*PAGE TEXT:*
===

Good luck with your broody, i love my guineas, just glad i have no close neighbors:D
 
I second the vote for collecting the eggs (leaving a couple so they continue to lay there) and putting the eggs in the incubator or under a chicken. Last summer I let the guineas sit on a few eggs, with the rest in the bator- both guinea hens would sit, but as the hatching day came- I checked under the guinea hens.
They had hatched out but over half were dead probably from the cold. So I would check the nest every few hours and pull the chicks to a brooder. Made for easier collection but I can't face seeing dead keets when they could survive...
Lora
 
Alright, thanks all. I have been letting them freerange during the day. Day before, one egg was there yesterday morn but it disappeared during the day, probably a possum got it?
Yesterday eve.. three eggs in the brush pile but I collected all three. Told hubby to replace them with some banty eggs I got out and put on counter for him to do...but did he listen? I found the eggs on the counter tonite..darnit. So only found one egg today in brush pile and guinea hens were wandering in dif places and very perturbed, grrr at hubby.

===

*ENTRIES:*
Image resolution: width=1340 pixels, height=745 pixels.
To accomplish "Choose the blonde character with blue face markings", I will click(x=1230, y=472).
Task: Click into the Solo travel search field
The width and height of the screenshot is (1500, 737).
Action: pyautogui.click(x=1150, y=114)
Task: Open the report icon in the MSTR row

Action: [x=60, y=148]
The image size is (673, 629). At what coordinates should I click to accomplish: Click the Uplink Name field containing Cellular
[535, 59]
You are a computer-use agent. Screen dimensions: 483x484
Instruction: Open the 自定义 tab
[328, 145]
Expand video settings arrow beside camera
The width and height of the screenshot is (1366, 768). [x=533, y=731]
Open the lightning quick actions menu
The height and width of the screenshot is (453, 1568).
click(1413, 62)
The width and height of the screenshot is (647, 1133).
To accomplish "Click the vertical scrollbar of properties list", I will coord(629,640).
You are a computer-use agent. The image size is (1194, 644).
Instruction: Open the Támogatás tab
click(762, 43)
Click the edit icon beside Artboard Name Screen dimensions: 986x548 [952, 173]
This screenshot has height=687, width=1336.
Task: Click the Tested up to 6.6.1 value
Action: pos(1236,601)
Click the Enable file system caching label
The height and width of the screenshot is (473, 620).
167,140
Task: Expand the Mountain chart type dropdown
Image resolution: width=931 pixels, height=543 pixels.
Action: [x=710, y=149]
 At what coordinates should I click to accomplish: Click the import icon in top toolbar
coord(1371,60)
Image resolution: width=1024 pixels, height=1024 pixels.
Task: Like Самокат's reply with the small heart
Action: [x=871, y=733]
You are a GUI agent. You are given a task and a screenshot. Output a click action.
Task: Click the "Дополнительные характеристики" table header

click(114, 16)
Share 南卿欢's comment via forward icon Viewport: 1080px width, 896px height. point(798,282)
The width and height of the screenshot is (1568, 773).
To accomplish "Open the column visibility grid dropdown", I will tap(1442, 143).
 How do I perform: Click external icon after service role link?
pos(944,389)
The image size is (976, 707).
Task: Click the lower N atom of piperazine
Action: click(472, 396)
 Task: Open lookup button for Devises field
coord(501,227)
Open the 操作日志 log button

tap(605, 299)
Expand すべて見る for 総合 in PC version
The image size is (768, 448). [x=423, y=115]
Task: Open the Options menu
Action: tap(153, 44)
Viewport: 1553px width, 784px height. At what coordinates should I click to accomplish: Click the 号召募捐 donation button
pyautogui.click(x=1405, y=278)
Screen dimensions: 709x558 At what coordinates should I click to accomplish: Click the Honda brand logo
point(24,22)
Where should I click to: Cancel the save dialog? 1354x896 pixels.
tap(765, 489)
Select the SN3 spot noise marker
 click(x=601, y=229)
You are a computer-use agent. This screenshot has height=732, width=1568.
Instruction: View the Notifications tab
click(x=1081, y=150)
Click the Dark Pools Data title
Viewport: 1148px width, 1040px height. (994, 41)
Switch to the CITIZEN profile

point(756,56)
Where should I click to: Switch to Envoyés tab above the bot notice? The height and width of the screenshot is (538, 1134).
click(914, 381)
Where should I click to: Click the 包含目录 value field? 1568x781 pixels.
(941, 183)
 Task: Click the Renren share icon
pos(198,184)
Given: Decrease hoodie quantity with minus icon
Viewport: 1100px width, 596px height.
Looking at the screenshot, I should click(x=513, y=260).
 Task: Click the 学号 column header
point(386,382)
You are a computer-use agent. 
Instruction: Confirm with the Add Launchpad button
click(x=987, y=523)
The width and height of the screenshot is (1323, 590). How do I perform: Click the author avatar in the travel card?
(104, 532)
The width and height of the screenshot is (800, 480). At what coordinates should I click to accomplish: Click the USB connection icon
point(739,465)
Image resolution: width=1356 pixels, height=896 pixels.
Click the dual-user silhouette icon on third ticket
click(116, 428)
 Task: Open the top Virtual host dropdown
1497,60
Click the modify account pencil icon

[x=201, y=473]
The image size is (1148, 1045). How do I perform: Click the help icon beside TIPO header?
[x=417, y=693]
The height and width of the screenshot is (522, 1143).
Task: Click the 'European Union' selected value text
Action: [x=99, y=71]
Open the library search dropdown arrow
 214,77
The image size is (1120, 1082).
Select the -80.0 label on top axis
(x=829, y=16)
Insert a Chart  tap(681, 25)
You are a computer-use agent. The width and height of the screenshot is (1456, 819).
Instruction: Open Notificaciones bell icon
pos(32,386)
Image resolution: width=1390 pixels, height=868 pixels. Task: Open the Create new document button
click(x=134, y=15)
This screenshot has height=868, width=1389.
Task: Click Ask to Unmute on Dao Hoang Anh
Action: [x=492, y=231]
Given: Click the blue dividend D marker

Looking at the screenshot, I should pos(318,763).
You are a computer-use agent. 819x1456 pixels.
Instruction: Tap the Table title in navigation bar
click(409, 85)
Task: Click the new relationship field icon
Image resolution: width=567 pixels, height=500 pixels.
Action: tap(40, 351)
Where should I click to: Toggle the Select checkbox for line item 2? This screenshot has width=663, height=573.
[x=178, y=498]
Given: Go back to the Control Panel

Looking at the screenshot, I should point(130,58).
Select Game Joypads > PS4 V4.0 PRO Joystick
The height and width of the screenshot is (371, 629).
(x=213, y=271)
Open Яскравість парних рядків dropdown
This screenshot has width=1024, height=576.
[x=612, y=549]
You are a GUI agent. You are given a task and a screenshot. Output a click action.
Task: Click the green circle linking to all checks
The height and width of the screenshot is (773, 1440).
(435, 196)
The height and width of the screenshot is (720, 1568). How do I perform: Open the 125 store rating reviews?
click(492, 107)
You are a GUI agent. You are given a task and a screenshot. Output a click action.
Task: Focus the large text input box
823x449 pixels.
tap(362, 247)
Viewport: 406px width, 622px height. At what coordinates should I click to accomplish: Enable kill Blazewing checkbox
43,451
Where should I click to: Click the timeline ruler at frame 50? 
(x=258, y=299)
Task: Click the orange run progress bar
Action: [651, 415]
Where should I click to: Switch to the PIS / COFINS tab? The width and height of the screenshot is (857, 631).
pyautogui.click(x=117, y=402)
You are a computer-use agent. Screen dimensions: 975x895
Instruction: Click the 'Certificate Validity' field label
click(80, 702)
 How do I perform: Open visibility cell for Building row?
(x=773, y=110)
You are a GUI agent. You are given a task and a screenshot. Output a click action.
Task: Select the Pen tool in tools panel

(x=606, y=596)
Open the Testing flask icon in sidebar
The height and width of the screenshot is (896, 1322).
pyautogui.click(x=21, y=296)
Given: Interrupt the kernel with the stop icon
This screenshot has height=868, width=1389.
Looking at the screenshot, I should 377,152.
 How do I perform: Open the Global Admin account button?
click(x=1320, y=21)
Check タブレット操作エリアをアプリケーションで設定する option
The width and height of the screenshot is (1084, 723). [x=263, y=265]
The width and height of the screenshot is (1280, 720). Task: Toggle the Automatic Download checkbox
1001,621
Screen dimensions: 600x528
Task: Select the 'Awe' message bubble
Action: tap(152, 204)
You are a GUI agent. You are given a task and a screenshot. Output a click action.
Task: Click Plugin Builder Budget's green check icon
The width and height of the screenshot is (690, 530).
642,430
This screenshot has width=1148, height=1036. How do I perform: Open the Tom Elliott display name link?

===

*EXERCISE INSTRUCTIONS:*
Copy out the guinea egg discussion above in full, word for word.

*RESPONSE:*
Good luck with your broody, i love my guineas, just glad i have no close neighbors:D
 
I second the vote for collecting the eggs (leaving a couple so they continue to lay there) and putting the eggs in the incubator or under a chicken. Last summer I let the guineas sit on a few eggs, with the rest in the bator- both guinea hens would sit, but as the hatching day came- I checked under the guinea hens.
They had hatched out but over half were dead probably from the cold. So I would check the nest every few hours and pull the chicks to a brooder. Made for easier collection but I can't face seeing dead keets when they could survive...
Lora
 
Alright, thanks all. I have been letting them freerange during the day. Day before, one egg was there yesterday morn but it disappeared during the day, probably a possum got it?
Yesterday eve.. three eggs in the brush pile but I collected all three. Told hubby to replace them with some banty eggs I got out and put on counter for him to do...but did he listen? I found the eggs on the counter tonite..darnit. So only found one egg today in brush pile and guinea hens were wandering in dif places and very perturbed, grrr at hubby.